Hoje, a taxa básica de juros, a Selic, está em 15% ao ano. A previsão é que ela caia para algo em torno de 12% até o fim de 2026, segundo estimativas do Banco Central do Brasil e de consultorias econômicas. Apesar de ser uma redução importante, os juros ainda ficarão altos para quem precisa financiar bens como casa, carro ou recorrer a empréstimos.

A inflação no Brasil vai cair e, com isso, o Banco Central deve cortar até três pontos percentuais nos juros da economia (Selic) até o final de 2026 – Foto: Pexels

O que muda no dia a dia das pessoas é, antes de tudo, o ritmo dos preços. Com a inflação mais baixa, itens como alimentos, serviços e contas básicas tendem a subir menos de preço, o que ajuda a aliviar o orçamento mensal. Ainda assim, isso não significa que tudo ficará barato, apenas que os aumentos devem ser menores do que nos últimos anos.

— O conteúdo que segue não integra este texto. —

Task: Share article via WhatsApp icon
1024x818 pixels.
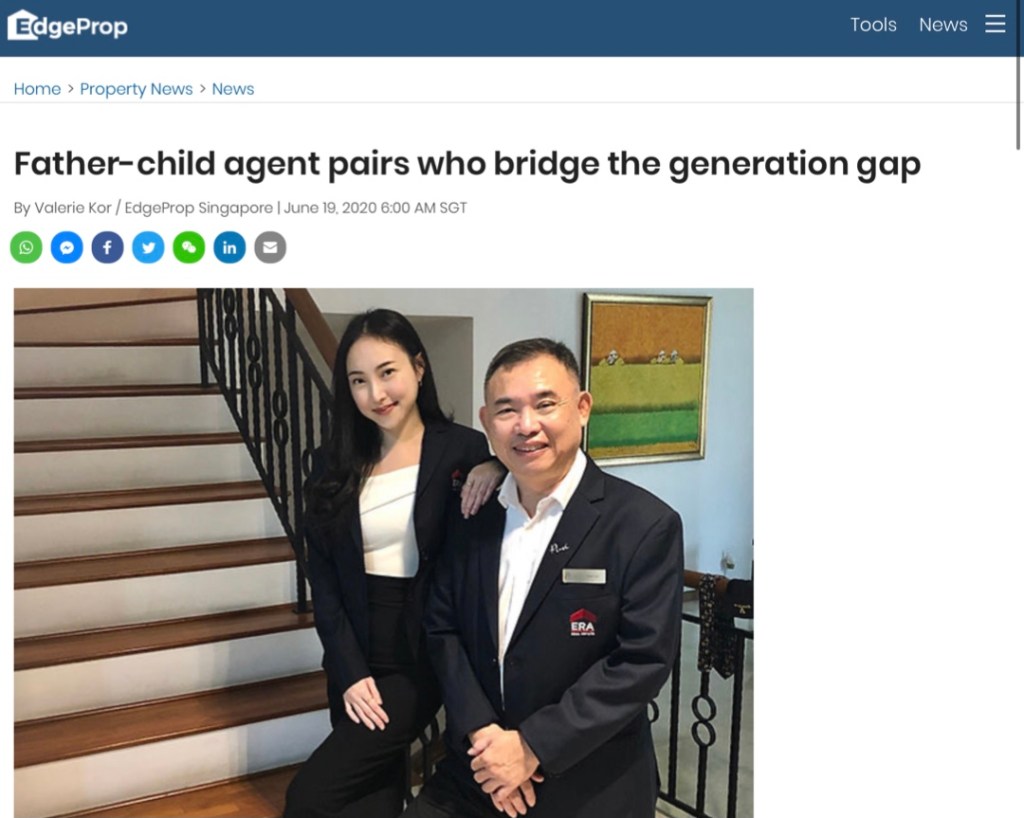Action: click(26, 247)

Por outro lado, quem pensa em financiar um imóvel ou comprar um carro parcelado deve continuar enfrentando parcelas altas. Mesmo com a Selic menor, os bancos ainda cobrarão juros elevados nesses contratos, o que faz o valor final pago ser muito maior do que o preço original do bem. Na prática, financiar continuará sendo um peso grande no orçamento das famílias, especialmente das que têm renda mais apertada.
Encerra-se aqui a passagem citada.